If (x - 2)^2 = 49, then x could be
(A) -9
(B) -7
(C) 2
(D) 5
(E) 9
(x - 2)^2 = 49
(x - 2) (x - 2) = 49
x^2 - 2x - 2x + 4 = 49
x^2 - 4x + 4 - 4 = 49 - 4
x^2 - 4x = 45
I am not sure what to do from here.
why not just take the √ of both sides as it stands
(x-2)^2 = 49
x-2 = ± 7
x = 2 ± 7
= 9 or -5
you had x^2 - 4x - 45 = 0
which would have factored to
(x-9)(x+5) = 0
x = 0 or x = -5
I'm sorry I figured out what I did wrong.
(x - 2)^2 = 49
(x - 2) (x - 2) = 49
x^2 - 2x - 2x + 4 = 49
x^2 - 4x + 4 = 49
x^2 - 4x + 4 - 49 = 49 - 49
x^2 - 4x - 45 = 0
(x + 5) (x - 9) = 0
Solution is {-5} , {9}, Answer choice E
To continue solving the equation, you can use the quadratic formula or factorization.
Using the quadratic formula, which states that for an equation of the form ax^2 + bx + c = 0, the solutions are given by:
x = (-b ± √(b^2 - 4ac)) / (2a)
In this case, we have x^2 - 4x = 45, which is equivalent to x^2 - 4x - 45 = 0.

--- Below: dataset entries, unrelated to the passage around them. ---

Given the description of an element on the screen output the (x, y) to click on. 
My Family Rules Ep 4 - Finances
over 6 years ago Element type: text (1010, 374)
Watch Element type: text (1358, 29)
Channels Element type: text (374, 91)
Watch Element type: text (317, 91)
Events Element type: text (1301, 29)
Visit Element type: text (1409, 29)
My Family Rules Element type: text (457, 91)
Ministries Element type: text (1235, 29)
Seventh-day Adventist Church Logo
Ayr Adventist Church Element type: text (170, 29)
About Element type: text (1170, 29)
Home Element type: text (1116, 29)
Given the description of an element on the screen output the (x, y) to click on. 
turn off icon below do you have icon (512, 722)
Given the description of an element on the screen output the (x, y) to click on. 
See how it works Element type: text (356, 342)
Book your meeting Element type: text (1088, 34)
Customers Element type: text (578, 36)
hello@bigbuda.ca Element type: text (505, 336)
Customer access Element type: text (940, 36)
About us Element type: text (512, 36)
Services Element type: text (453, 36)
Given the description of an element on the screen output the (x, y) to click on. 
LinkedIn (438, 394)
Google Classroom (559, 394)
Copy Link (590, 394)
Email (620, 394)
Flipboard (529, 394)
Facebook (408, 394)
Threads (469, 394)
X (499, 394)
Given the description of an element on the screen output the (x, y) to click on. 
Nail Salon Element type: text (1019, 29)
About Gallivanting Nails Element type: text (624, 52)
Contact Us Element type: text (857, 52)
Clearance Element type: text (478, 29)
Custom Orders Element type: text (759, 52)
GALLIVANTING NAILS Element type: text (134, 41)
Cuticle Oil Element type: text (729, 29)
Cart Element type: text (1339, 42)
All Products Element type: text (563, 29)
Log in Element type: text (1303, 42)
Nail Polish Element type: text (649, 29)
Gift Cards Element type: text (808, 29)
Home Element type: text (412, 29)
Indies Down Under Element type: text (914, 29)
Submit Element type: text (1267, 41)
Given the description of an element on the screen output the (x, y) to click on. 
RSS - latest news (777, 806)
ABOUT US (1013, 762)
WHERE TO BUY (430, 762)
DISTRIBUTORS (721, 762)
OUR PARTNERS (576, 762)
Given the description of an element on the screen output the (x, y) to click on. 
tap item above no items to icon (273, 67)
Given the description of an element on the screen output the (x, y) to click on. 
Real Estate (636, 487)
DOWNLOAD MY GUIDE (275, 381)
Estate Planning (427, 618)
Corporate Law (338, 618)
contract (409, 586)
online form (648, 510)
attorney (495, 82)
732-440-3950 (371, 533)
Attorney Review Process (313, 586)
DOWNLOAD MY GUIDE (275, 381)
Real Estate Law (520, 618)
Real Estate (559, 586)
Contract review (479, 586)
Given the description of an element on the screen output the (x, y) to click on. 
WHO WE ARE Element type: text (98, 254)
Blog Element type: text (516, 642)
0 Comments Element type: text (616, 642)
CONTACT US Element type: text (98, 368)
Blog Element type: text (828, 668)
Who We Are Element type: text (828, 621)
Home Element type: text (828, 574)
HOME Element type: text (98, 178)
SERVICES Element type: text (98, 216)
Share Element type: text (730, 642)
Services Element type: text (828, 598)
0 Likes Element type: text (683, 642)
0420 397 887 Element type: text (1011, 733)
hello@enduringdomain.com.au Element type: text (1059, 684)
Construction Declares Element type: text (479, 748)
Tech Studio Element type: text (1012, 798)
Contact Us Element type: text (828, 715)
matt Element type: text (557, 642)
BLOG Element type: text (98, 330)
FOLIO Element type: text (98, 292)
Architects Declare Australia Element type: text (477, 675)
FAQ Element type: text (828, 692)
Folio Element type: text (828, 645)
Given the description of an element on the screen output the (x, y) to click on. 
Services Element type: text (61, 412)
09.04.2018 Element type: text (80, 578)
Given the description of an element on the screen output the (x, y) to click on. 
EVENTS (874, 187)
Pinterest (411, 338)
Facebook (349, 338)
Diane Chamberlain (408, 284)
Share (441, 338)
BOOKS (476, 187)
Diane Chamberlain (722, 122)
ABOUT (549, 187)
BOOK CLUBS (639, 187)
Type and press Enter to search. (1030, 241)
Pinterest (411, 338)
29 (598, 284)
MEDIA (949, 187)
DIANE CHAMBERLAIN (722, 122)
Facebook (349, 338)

Comparing this to the quadratic formula, we have:
a = 1, b = -4, and c = -45.
Plugging these values into the quadratic formula, we get:
x = (-(-4) ± √((-4)^2 - 4(1)(-45))) / (2(1))
x = (4 ± √(16 + 180)) / 2
x = (4 ± √196) / 2
x = (4 ± 14) / 2
Simplifying further, we have two possible solutions:
x = (4 + 14) / 2 = 18 / 2 = 9
x = (4 - 14) / 2 = -10 / 2 = -5
Therefore, x could be 9 or -5.
Out of the given answer choices, x can indeed be 9, so the correct answer is (E) 9.